Engelli insanların birçok dinde tarih boyunca farklı şekilde yorumlandığını, bazılarının şeytanlaştırıldıklarını bazılarının ise kötülük getireceklerine dair inançların olduğunu belirten Timur, ” Tarihsel açıdan baktığımızda da engellilere karşı hep bir ön yargı olmuştur. Günümüzde de bunun izleri maalesef ki sürmektedir. Aslında bu tür davranışların aksine engellilerin hem o dönemlerde hem de günümüzde topluma, ekonomiye kısaca her yere entegre edilmesi gerekiyor” diyerek sözlerini tamamladı.
“İhmal Edilen Beyinler” adlı oturumda konuşma yapmak üzere sözü alan Nöropsikolog Alkım Seven, “Bugün, ihmal üzerine problem yaşayan gençlerden bahsedeceğiz. Beynin manipülasyona açık bir organ olduğunu biliyoruz. Yapılan bir araştırmada, Romanya’da parmaklıklar ardında sadece temel ihtiyaçlar karşılanacak şekilde bir yetimhane kuruluyor. Bu yetimhaneden bir aile çocuk evlat ediniyor fakat aile çocuğun konuştuğu dili Romen olmasına rağmen anlamıyor. İşte burada, ihmal edilen beyinler kavramı ortaya çıkıyor. Bu tür bireylerin temel ihtiyaçları dışında beyinlerine herhangi bir veri girişi sağlanmadığı için kendi aralarında bir dil geliştiriyorlar” diyerek ihmal edilmiş çocukların beyinsel gelişimlerinin güçlendirilmesi için odak gruplarıyla özel çalışmalar yapılabileceğinin altını çizdi.
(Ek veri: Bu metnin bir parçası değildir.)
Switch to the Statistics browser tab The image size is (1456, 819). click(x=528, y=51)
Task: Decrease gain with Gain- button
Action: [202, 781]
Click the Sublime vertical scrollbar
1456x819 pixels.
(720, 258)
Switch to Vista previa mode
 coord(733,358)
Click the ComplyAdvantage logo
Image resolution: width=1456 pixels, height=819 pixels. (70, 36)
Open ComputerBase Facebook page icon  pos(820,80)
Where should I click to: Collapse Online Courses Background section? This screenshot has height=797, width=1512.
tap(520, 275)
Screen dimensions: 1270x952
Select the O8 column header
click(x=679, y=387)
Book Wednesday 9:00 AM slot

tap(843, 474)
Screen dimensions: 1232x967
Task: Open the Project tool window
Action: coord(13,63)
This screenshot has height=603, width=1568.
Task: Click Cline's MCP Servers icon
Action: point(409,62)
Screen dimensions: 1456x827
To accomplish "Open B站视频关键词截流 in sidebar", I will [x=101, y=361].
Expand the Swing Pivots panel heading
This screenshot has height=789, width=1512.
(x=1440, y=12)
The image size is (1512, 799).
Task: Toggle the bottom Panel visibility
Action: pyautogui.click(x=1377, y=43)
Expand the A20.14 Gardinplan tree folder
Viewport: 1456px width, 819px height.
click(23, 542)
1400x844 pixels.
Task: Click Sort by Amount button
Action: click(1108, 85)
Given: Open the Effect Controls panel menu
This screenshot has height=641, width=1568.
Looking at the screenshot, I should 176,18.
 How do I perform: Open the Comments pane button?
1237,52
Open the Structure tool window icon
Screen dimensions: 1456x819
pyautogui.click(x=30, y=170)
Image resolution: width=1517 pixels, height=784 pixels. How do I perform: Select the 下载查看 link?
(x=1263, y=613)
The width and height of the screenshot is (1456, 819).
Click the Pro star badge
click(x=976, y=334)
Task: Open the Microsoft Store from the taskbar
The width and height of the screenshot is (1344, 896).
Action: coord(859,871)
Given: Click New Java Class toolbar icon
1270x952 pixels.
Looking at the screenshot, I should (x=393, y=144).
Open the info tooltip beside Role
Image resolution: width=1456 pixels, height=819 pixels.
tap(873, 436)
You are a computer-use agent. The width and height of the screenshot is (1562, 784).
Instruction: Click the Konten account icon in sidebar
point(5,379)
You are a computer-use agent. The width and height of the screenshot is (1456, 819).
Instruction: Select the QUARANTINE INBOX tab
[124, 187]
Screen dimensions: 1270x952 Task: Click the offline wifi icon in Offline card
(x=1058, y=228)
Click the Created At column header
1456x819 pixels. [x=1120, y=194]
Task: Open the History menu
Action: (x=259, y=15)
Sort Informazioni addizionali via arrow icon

Etkinliğin ikinci günü, Prof. Dr. Sevim Cesur’un “Ahlak İlişkinin İçindedir, Dışında Değil” başlıklı sunumuyla başladı. Dr. Öğr. Üyesi Bengi Pirim Düşgör’ün “Ergenlikte Tek Başına Kalmak: Arzu mu Felaket mi?” sunumuyla devam eden etkinlikte Dr. Öğr. Üyesi Düşgör, “Ergenlikte grup halinde yalnızlık vardır. Arkadaşlıklar kurulur ama birey yalnızdır” ifadelerini kullandı.
Üçüncü oturumda çift ve aile terapisti Didem Doğan, “Yalnızlık, Yakınlık ve İlişkiler” konusunu işleyerek yalnızlık hissinin sebeplerini açıkladı. Yalnızlığın ilacının psikoterapi olduğunu belirten Doğan, “Yalnızlık, çağımızın vebası değildir. Yalnızlığı deneyimleyin ki iyi ilişkileriniz olabilsin” dedi.
Öğle arasının ardından yönetmen, yazar ve sanatçı Tan Tolga Demirci, “Freudian Dürtü Kuramı ve Sinema” başlıklı sunumuyla sinema ve psikianaliz üzerine konuştu(sunum ile psikanaliz üzerine konuşulmaz, cümlenin düzeltilmesi gerekiyor). Freud’un dürtü kuramını özetleyen Demirci, bu dürtülerin sinemaya yansımasını filmler üzerinden örneklendirdi.
Etkinlik, Prof. Dr. Sinan Canan’ın “Yalan Dünya Yarsız Olmaz: Yalnızlık Bize Ne Yapar?” başlıklı konuşmasıyla son buldu.